Texas Judgment Collection Strategies

Texas Debt Collection Attorney

A judgment will typically award a sum of money to one of the parties to the case. Once a judgment is entered you still have to enforce the judgment if the judgment debtor (someone that owes money pursuant to a judgment) refuses to pay. Some common judgment collection strategies are outlined below.

Abstract of Judgment

Once you obtain a judgment, the first post-judgment collection method usually entails recording an abstract of judgment in each county in which the judgment debtor owns non-exempt real property. A properly obtained and recorded abstract of judgment will create a judgment lien and thus establish the creditor’s lien priority with respect to the debtor's ownership interest in any non-exempt real estate located in the county where the abstract of judgment is recorded. Because abstracts of judgment are only effective in the county where they are recorded, it is essential that an abstract of judgment be recorded in each and every county where the debtor may own or acquire real estate. Abstracts of judgment need not describe a specific piece of property as they are indexed in county real property records by name and immediately attach to any non-exempt real estate of the debtor.

Writ of Execution

A writ of execution is served on the defendant by the constable or sheriff. This type of writ authorizes the sheriff or constable to levy upon the judgment debtor's non-exempt property (real estate or personal property) located within their jurisdiction. If the judgment debtor owns non-exempt property, the constable or sheriff is supposed to levy and sell the property on the first Tuesday of the month along with the other foreclosure sales.

Writ of Garnishment

The writ of garnishment is also available as a post-judgment debt collection procedure. As in pre-judgment debt collection a writ of garnishment used in post-judgment proceedings requires a third party to describe under oath what money or property of the debtor the third party/garnishee has in its possession. Likewise, the third party/garnishee is prohibited from delivering such money or property to the debtor after the writ of garnishment is served. The third party/garnishee may be required to pay the creditor (garnishor) an amount up to the amount of the creditor’s judgment against the debtor. A creditor seeking a post-judgment writ of garnishment will be eligible for the writ if the creditor holds a valid, subsisting judgment and the creditor submits an affidavit stating that within the creditor’s knowledge the debtor does not possess property in Texas subject to execution sufficient to satisfy the judgment.

Turnover Relief

Creditors in Texas have a procedure to collect valid judgments with court assistance in what is known as a "Turnover Order". The Texas Turnover Statute works along side of the more common post-judgment procedures.
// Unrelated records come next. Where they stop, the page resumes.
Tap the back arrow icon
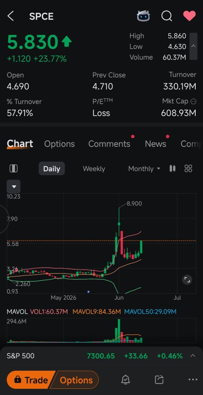Screen dimensions: 203x395 [x=10, y=16]
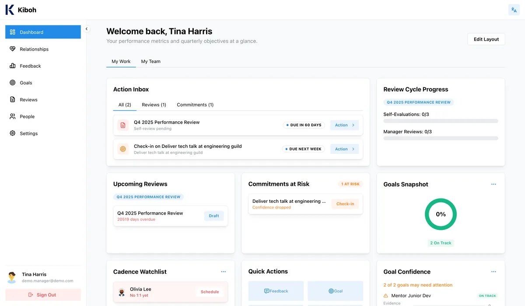Open Cadence Watchlist more options menu

coord(223,271)

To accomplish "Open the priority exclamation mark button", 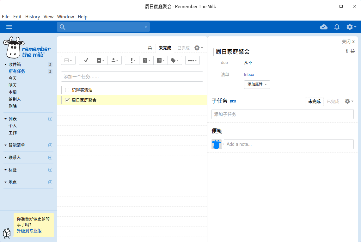I will [132, 60].

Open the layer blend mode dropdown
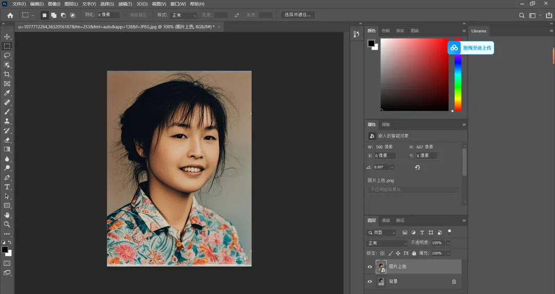pyautogui.click(x=386, y=243)
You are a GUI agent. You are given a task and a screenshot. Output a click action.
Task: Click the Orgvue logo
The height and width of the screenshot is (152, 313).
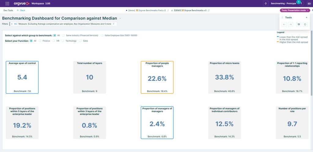(22, 3)
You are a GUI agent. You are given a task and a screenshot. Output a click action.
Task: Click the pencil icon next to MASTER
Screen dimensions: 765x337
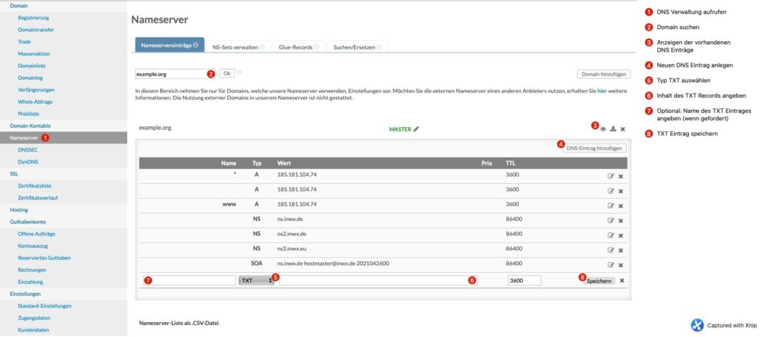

The turnover statute is found in Texas Civil Practice and Remedies Code Section 31.002, which states that "[a] judgment creditor is entitled to aid from a court of appropriate jurisdiction through injunction or other means in order to reach property to obtain satisfaction on the judgment if the judgment debtor owns property, including present or future rights to property, that: (1) cannot readily be attached or levied on by ordinary legal process; and (2) is not exempt from attachment, execution, or seizure for the satisfaction of liabilities."

Read more about Turnover Relief.

Domestication of Foreign Judgments

The Uniform Enforcement of Foreign Judgments Act allows Texas courts to enforce judgments from other states.